The Five Americans singles chronology
| "If I Could" (1966) | "Western Union" (1967) | "Sound of Love" (1967) |

Official audio
- "Western Union" on YouTube

= Western Union (song) =

"Western Union" is a 1967 song by the American rock band the Five Americans. The single peaked at number 5 on the Billboard Hot 100 in April 1967. It also reached number 7 on the Cash Box Top 100 Singles chart that same month.

==Origins==
In a March 1967 interview that appeared in Michael Oberman's "Top Tunes" column in the Evening Star newspaper (Washington, D.C.), Norman Ezell, guitarist for the group, explained how they came up with "Western Union". "Mike Rabon, our lead guitar player, was just fooling around with his guitar when he came up with a unique sound," Norman said. "It sort of reminded us of a telegraph key.
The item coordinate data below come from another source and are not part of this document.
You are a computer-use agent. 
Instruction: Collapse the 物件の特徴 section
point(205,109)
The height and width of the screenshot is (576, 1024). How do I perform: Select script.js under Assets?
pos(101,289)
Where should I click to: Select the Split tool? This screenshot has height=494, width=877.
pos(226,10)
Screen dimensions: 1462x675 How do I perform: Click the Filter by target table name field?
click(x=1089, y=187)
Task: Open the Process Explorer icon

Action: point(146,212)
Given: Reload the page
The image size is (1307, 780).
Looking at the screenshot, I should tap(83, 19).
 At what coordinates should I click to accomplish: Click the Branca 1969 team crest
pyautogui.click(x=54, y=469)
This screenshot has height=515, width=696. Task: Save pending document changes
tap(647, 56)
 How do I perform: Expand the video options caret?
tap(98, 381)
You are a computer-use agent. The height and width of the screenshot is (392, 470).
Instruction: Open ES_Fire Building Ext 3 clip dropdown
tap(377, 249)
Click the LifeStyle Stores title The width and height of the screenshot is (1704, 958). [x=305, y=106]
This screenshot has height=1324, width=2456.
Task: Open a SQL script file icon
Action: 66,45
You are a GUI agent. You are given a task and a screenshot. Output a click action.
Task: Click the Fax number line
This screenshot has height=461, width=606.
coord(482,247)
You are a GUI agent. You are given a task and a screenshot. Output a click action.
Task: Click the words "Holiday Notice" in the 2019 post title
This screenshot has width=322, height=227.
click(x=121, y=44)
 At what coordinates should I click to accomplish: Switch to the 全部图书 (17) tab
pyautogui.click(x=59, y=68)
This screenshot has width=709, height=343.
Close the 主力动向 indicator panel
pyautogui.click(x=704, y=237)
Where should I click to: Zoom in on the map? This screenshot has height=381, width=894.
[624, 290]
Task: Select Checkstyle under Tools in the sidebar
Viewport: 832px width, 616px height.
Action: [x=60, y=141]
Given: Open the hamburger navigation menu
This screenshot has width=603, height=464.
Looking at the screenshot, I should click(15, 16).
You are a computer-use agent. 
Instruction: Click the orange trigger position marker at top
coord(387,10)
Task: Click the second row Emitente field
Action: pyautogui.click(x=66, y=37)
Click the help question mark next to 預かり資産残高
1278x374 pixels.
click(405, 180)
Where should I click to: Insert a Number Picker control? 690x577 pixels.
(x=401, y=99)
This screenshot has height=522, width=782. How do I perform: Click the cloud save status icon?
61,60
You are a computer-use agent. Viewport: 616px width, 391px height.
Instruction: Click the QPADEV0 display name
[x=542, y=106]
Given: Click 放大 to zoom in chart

That's when we decided to write 'Western Union.

The song tells of a Dear John letter being communicated by telegram, a service of the Western Union company.

==Chart performance==

===Weekly charts===

| Chart (1967) | Peak position |
|---|---|
| Australia Go-Set | 19 |
| Belgium (Ultratop 50 Wallonia) | 15 |
| Canada Top Singles (RPM) | 3 |
| France (SNEP) | 37 |
| Netherlands (Dutch Top 40) | 19 |
| New Zealand (Listener) | 4 |
| Rhodesia (Lyons Maid) | 10 |
| South Africa (Springbok Radio) | 10 |
| UK (Record Retailer) | 55 |
| US Billboard Hot 100 | 5 |
| US Cash Box Top 100 | 7 |
| US Record World 100 Top Pops | 6 |
| West Germany (GfK) | 36 |

===Year-end charts===

| Chart (1967) | Rank |
|---|---|
| Canada (RPM) | 81 |
| US Billboard Hot 100 | 58 |
| US Cash Box Top 100 | 82 |

==Cover versions==
In 1967, the Strangers' recording reached number 30 in Australia.

In 1967, the Searchers' recording reached number 19 in the Netherlands and number 55 in the UK.